Precise copying is required. Return the data below in full.

# Working data:

┌──

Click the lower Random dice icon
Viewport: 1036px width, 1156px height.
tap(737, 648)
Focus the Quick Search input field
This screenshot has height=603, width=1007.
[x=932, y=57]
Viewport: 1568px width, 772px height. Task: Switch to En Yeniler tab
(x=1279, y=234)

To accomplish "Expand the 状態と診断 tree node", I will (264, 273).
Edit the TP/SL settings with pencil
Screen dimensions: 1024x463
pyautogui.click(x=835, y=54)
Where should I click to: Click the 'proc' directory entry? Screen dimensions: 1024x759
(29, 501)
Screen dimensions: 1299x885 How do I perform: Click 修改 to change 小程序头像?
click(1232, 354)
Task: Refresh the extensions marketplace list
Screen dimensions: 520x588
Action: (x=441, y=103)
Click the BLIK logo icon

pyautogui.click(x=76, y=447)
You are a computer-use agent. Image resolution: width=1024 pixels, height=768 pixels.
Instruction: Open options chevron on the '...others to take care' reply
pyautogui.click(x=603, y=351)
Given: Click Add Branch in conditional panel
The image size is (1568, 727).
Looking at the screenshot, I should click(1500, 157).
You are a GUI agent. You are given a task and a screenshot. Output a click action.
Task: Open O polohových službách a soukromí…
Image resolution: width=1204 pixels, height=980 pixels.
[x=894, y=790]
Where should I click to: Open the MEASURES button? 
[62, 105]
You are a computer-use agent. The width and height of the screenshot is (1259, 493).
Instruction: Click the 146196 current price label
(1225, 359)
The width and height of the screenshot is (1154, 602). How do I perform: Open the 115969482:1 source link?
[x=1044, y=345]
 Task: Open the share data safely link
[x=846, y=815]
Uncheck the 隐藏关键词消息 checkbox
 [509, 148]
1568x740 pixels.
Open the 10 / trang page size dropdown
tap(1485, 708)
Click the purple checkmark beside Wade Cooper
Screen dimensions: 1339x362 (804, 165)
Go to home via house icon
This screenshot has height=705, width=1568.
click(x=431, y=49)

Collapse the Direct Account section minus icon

└──

# Response:
Click the lower Random dice icon
Viewport: 1036px width, 1156px height.
tap(737, 648)
Focus the Quick Search input field
This screenshot has height=603, width=1007.
[x=932, y=57]
Viewport: 1568px width, 772px height. Task: Switch to En Yeniler tab
(x=1279, y=234)

To accomplish "Expand the 状態と診断 tree node", I will (264, 273).
Edit the TP/SL settings with pencil
Screen dimensions: 1024x463
pyautogui.click(x=835, y=54)
Where should I click to: Click the 'proc' directory entry? Screen dimensions: 1024x759
(29, 501)
Screen dimensions: 1299x885 How do I perform: Click 修改 to change 小程序头像?
click(1232, 354)
Task: Refresh the extensions marketplace list
Screen dimensions: 520x588
Action: (x=441, y=103)
Click the BLIK logo icon

pyautogui.click(x=76, y=447)
You are a computer-use agent. Image resolution: width=1024 pixels, height=768 pixels.
Instruction: Open options chevron on the '...others to take care' reply
pyautogui.click(x=603, y=351)
Given: Click Add Branch in conditional panel
The image size is (1568, 727).
Looking at the screenshot, I should click(1500, 157).
You are a GUI agent. You are given a task and a screenshot. Output a click action.
Task: Open O polohových službách a soukromí…
Image resolution: width=1204 pixels, height=980 pixels.
[x=894, y=790]
Where should I click to: Open the MEASURES button? 
[62, 105]
You are a computer-use agent. The width and height of the screenshot is (1259, 493).
Instruction: Click the 146196 current price label
(1225, 359)
The width and height of the screenshot is (1154, 602). How do I perform: Open the 115969482:1 source link?
[x=1044, y=345]
 Task: Open the share data safely link
[x=846, y=815]
Uncheck the 隐藏关键词消息 checkbox
 [509, 148]
1568x740 pixels.
Open the 10 / trang page size dropdown
tap(1485, 708)
Click the purple checkmark beside Wade Cooper
Screen dimensions: 1339x362 (804, 165)
Go to home via house icon
This screenshot has height=705, width=1568.
click(x=431, y=49)

Collapse the Direct Account section minus icon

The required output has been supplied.